Riwayat lain mengaitkan ayat ini dengan seorang Anshar yang sangat kikir dan menahan hartanya, menolak berinfak, dan menganggap harta adalah hasil jerih payahnya semata, tanpa campur tangan Ilahi. Terlepas dari identitas spesifiknya, figur Al-Asyqa mewakili puncak dari kesombongan materialistik: percaya pada diri sendiri (Istaghna) dan mendustakan janji Tuhan (Kadzdzaba Bil-Husna).
Studi kasus historis ini membuktikan bahwa Surat Al-Lail adalah respons langsung terhadap dinamika sosial dan moral yang terjadi di Mekkah, memberikan standar yang jelas mengenai siapa yang akan mendapatkan keselamatan abadi dan siapa yang akan binasa.
Surat Al-Lail, meskipun singkat, menyampaikan prinsip-prinsip kosmik dan moral yang abadi. Dari sumpah yang meliputi malam dan siang, hingga penegasan dualitas fundamental dalam amal manusia, surat ini berfungsi sebagai peringatan sekaligus panduan.
Pesan utamanya adalah bahwa hidup adalah serangkaian pilihan upaya (sa’y). Setiap individu secara aktif memilih jalur kehidupannya—jalan kemudahan yang dihiasi dengan takwa dan kedermawanan yang ikhlas, atau jalan kesulitan yang diwarnai oleh kekikiran dan kesombongan spiritual.

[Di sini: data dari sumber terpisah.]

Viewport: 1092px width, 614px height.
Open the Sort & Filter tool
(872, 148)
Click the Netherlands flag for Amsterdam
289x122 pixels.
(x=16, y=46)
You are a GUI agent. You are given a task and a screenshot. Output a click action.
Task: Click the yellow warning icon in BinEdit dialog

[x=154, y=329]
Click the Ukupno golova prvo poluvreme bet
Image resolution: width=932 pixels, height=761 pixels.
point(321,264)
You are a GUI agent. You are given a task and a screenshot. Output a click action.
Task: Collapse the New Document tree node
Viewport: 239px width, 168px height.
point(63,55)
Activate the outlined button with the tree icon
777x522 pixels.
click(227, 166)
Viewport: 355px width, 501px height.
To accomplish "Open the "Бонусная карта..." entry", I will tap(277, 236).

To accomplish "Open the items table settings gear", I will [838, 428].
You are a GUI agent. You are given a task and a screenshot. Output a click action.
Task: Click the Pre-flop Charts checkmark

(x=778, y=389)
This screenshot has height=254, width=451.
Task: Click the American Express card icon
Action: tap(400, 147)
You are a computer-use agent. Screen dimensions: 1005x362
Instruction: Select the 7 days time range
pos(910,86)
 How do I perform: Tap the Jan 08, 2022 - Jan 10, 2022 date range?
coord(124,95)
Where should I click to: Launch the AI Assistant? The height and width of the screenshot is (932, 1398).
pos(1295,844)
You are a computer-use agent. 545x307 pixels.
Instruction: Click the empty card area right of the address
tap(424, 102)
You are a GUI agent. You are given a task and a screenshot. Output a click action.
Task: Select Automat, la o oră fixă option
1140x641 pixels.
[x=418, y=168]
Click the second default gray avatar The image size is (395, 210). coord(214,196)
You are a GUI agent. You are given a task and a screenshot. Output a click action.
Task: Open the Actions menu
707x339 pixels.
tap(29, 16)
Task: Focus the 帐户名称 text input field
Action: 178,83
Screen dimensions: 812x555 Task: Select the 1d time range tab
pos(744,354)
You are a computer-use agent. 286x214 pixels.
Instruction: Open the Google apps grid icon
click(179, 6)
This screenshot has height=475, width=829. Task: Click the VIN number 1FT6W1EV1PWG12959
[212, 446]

Janji penutup, "وَ لَسَوۡفَ يَرۡضَىٰ" (Dan kelak dia benar-benar akan mendapatkan kepuasan), adalah hadiah teragung bagi mereka yang berkorban di dunia untuk menyucikan diri. Kepuasan ini bukanlah sekadar imbalan, melainkan pencapaian tujuan tertinggi eksistensi manusia: keridhaan Allah Yang Maha Tinggi.